EXCERPTED DATA section start

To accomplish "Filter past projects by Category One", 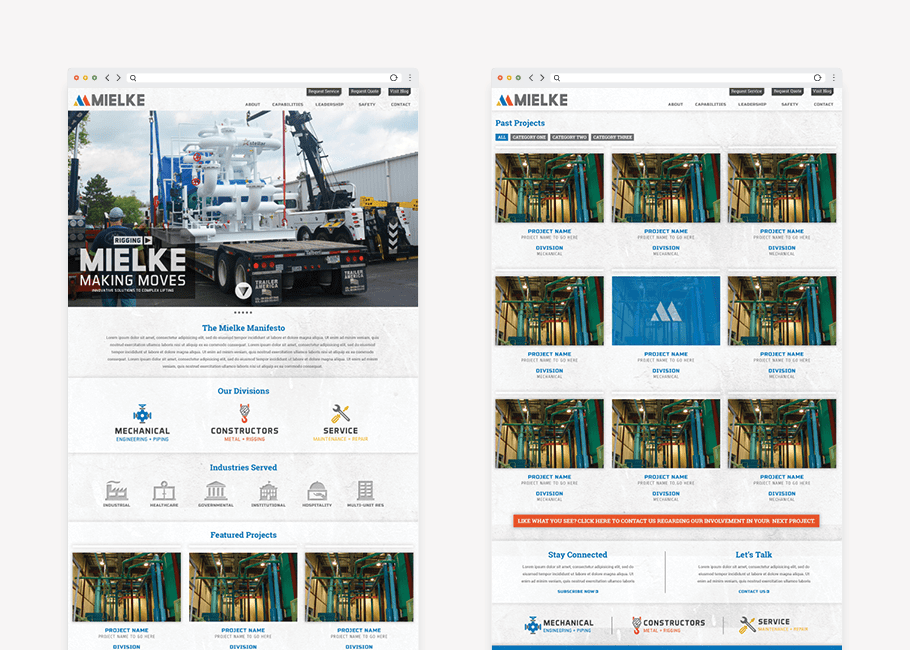I will [529, 137].
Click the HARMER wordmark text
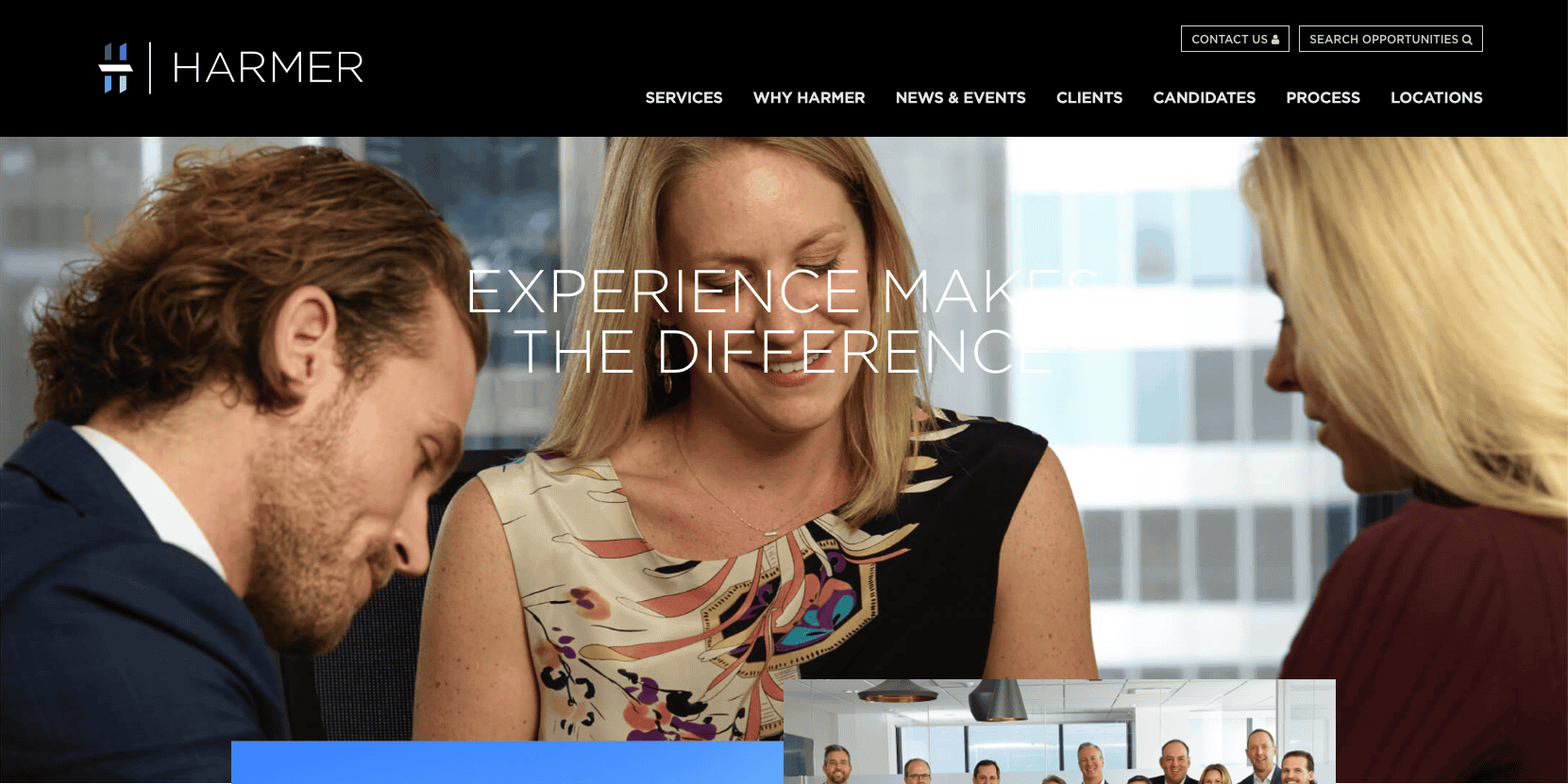The width and height of the screenshot is (1568, 784). click(268, 68)
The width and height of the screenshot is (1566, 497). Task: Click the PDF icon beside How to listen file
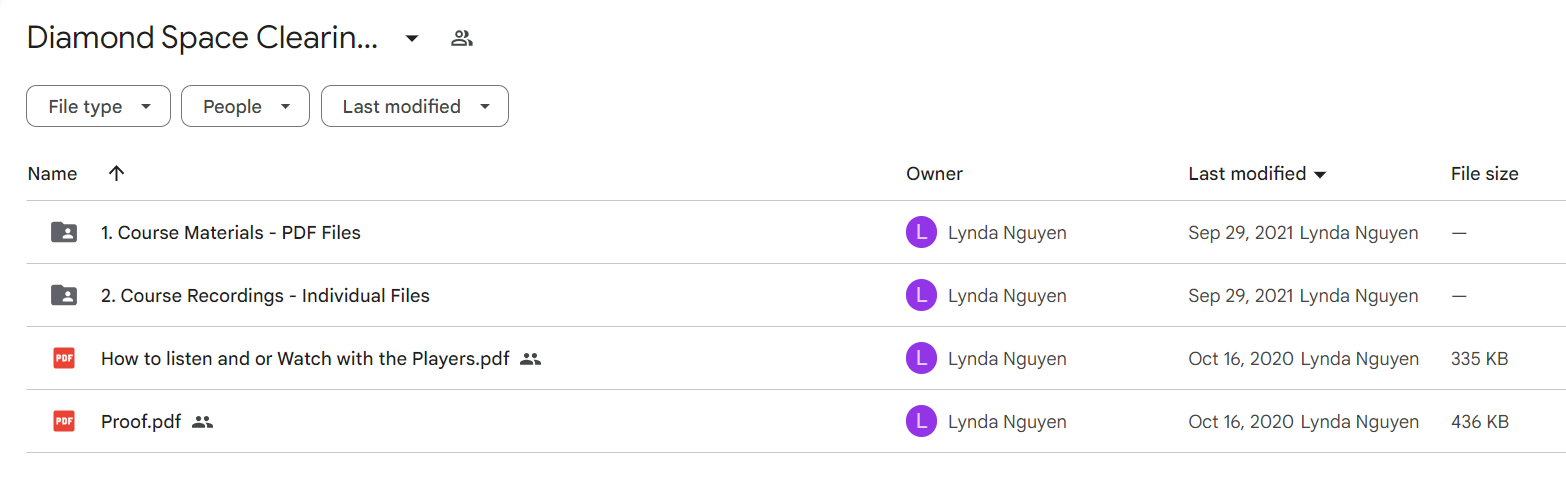[63, 359]
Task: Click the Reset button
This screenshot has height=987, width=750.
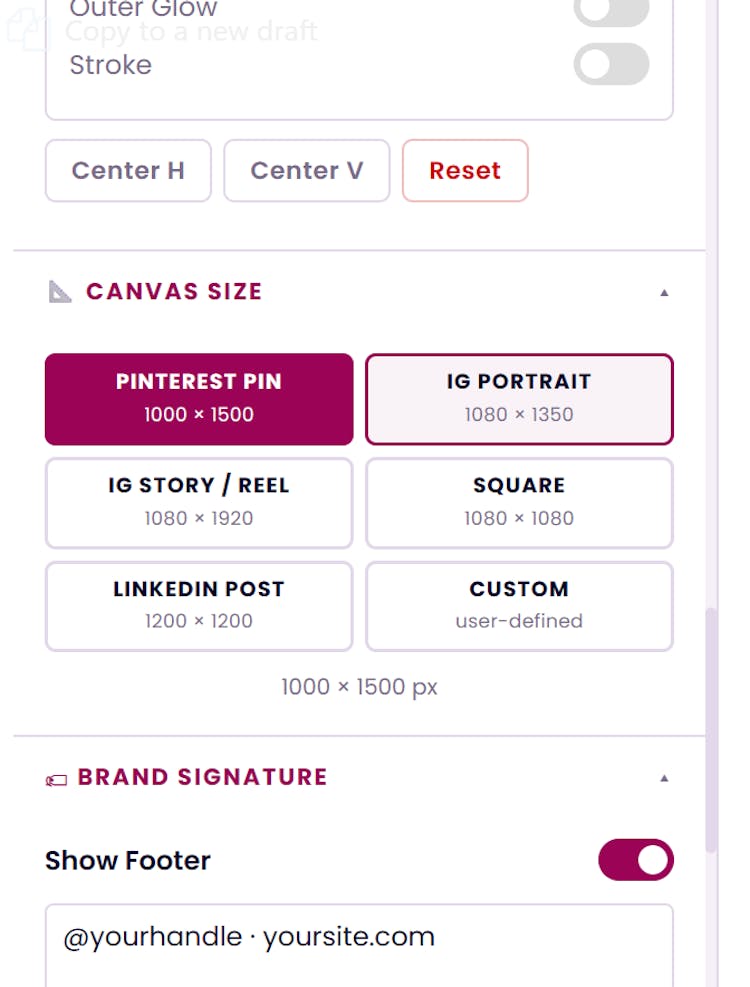Action: click(x=465, y=170)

EXCERPTED DATA section end

◆ **EXERCISE INSTRUCTIONS**: Copy exactly, with no pictures, the lines from the line containing "The width and height of the screenshot is (1566, 497)." through the last line of the records above.

◆ **FINISHED EXERCISE**:
The width and height of the screenshot is (1566, 497). Task: Click the PDF icon beside How to listen file
[63, 359]
Task: Click the Reset button
This screenshot has height=987, width=750.
Action: click(x=465, y=170)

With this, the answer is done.